### [Exercise goal]
Please write out every line of the material exactly.

### [Data for this exercise]
****************

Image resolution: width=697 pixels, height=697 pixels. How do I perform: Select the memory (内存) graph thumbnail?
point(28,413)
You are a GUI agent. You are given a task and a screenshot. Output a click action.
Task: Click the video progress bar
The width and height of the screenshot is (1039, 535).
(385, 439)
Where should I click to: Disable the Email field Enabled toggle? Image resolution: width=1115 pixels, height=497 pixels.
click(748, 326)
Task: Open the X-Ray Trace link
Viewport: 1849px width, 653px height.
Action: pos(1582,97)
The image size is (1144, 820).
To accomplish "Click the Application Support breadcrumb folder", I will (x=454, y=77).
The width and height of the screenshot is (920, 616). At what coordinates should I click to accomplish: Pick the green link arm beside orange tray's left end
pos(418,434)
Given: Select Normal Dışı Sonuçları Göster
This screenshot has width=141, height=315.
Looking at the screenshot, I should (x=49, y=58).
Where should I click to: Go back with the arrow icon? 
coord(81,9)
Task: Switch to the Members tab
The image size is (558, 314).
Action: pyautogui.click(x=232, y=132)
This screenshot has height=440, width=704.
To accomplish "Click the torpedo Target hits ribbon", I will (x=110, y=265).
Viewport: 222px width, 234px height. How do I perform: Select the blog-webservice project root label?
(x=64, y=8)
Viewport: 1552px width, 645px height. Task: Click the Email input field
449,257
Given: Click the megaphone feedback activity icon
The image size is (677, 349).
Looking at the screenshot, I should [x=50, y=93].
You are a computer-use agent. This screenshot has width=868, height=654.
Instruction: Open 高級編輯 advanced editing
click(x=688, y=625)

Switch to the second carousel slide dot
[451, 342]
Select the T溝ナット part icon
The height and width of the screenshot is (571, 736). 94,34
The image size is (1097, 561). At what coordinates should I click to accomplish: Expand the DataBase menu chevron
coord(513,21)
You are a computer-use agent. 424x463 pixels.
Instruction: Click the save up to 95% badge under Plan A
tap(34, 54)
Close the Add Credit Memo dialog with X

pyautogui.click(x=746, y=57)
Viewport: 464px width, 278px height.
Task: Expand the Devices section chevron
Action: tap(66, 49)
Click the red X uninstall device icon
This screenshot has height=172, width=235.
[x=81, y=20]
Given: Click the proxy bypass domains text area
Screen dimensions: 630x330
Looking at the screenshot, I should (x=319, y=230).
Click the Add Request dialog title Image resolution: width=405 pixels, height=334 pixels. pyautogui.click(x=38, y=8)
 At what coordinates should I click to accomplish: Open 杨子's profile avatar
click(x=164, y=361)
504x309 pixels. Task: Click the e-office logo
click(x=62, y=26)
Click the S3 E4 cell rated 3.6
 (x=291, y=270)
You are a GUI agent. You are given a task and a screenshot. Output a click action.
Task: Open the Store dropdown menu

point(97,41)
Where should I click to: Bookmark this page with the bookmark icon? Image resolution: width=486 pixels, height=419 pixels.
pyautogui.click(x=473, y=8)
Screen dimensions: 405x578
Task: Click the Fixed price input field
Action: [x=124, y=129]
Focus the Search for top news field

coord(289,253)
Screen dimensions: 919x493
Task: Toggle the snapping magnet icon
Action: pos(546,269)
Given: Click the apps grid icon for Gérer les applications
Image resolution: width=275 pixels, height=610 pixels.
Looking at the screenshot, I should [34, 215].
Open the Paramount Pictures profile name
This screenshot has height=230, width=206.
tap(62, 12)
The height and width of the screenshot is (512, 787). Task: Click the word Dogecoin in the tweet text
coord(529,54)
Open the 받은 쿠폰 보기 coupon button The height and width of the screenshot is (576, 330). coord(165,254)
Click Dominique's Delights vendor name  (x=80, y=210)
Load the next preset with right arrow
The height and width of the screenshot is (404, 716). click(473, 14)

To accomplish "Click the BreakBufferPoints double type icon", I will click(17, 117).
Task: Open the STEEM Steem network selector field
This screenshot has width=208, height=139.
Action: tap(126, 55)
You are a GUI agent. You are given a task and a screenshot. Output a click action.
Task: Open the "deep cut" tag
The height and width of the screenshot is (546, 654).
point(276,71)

****************

### [Your solution]
Image resolution: width=697 pixels, height=697 pixels. How do I perform: Select the memory (内存) graph thumbnail?
point(28,413)
You are a GUI agent. You are given a task and a screenshot. Output a click action.
Task: Click the video progress bar
The width and height of the screenshot is (1039, 535).
(385, 439)
Where should I click to: Disable the Email field Enabled toggle? Image resolution: width=1115 pixels, height=497 pixels.
click(748, 326)
Task: Open the X-Ray Trace link
Viewport: 1849px width, 653px height.
Action: pos(1582,97)
The image size is (1144, 820).
To accomplish "Click the Application Support breadcrumb folder", I will (x=454, y=77).
The width and height of the screenshot is (920, 616). At what coordinates should I click to accomplish: Pick the green link arm beside orange tray's left end
pos(418,434)
Given: Select Normal Dışı Sonuçları Göster
This screenshot has width=141, height=315.
Looking at the screenshot, I should (x=49, y=58).
Where should I click to: Go back with the arrow icon? 
coord(81,9)
Task: Switch to the Members tab
The image size is (558, 314).
Action: pyautogui.click(x=232, y=132)
This screenshot has height=440, width=704.
To accomplish "Click the torpedo Target hits ribbon", I will (x=110, y=265).
Viewport: 222px width, 234px height. How do I perform: Select the blog-webservice project root label?
(x=64, y=8)
Viewport: 1552px width, 645px height. Task: Click the Email input field
449,257
Given: Click the megaphone feedback activity icon
The image size is (677, 349).
Looking at the screenshot, I should [x=50, y=93].
You are a computer-use agent. This screenshot has width=868, height=654.
Instruction: Open 高級編輯 advanced editing
click(x=688, y=625)

Switch to the second carousel slide dot
[451, 342]
Select the T溝ナット part icon
The height and width of the screenshot is (571, 736). 94,34
The image size is (1097, 561). At what coordinates should I click to accomplish: Expand the DataBase menu chevron
coord(513,21)
You are a computer-use agent. 424x463 pixels.
Instruction: Click the save up to 95% badge under Plan A
tap(34, 54)
Close the Add Credit Memo dialog with X

pyautogui.click(x=746, y=57)
Viewport: 464px width, 278px height.
Task: Expand the Devices section chevron
Action: tap(66, 49)
Click the red X uninstall device icon
This screenshot has height=172, width=235.
[x=81, y=20]
Given: Click the proxy bypass domains text area
Screen dimensions: 630x330
Looking at the screenshot, I should (x=319, y=230).
Click the Add Request dialog title Image resolution: width=405 pixels, height=334 pixels. pyautogui.click(x=38, y=8)
 At what coordinates should I click to accomplish: Open 杨子's profile avatar
click(x=164, y=361)
504x309 pixels. Task: Click the e-office logo
click(x=62, y=26)
Click the S3 E4 cell rated 3.6
 (x=291, y=270)
You are a GUI agent. You are given a task and a screenshot. Output a click action.
Task: Open the Store dropdown menu

point(97,41)
Where should I click to: Bookmark this page with the bookmark icon? Image resolution: width=486 pixels, height=419 pixels.
pyautogui.click(x=473, y=8)
Screen dimensions: 405x578
Task: Click the Fixed price input field
Action: [x=124, y=129]
Focus the Search for top news field

coord(289,253)
Screen dimensions: 919x493
Task: Toggle the snapping magnet icon
Action: pos(546,269)
Given: Click the apps grid icon for Gérer les applications
Image resolution: width=275 pixels, height=610 pixels.
Looking at the screenshot, I should [34, 215].
Open the Paramount Pictures profile name
This screenshot has height=230, width=206.
tap(62, 12)
The height and width of the screenshot is (512, 787). Task: Click the word Dogecoin in the tweet text
coord(529,54)
Open the 받은 쿠폰 보기 coupon button The height and width of the screenshot is (576, 330). coord(165,254)
Click Dominique's Delights vendor name  (x=80, y=210)
Load the next preset with right arrow
The height and width of the screenshot is (404, 716). click(473, 14)

To accomplish "Click the BreakBufferPoints double type icon", I will click(17, 117).
Task: Open the STEEM Steem network selector field
This screenshot has width=208, height=139.
Action: tap(126, 55)
You are a GUI agent. You are given a task and a screenshot. Output a click action.
Task: Open the "deep cut" tag
The height and width of the screenshot is (546, 654).
point(276,71)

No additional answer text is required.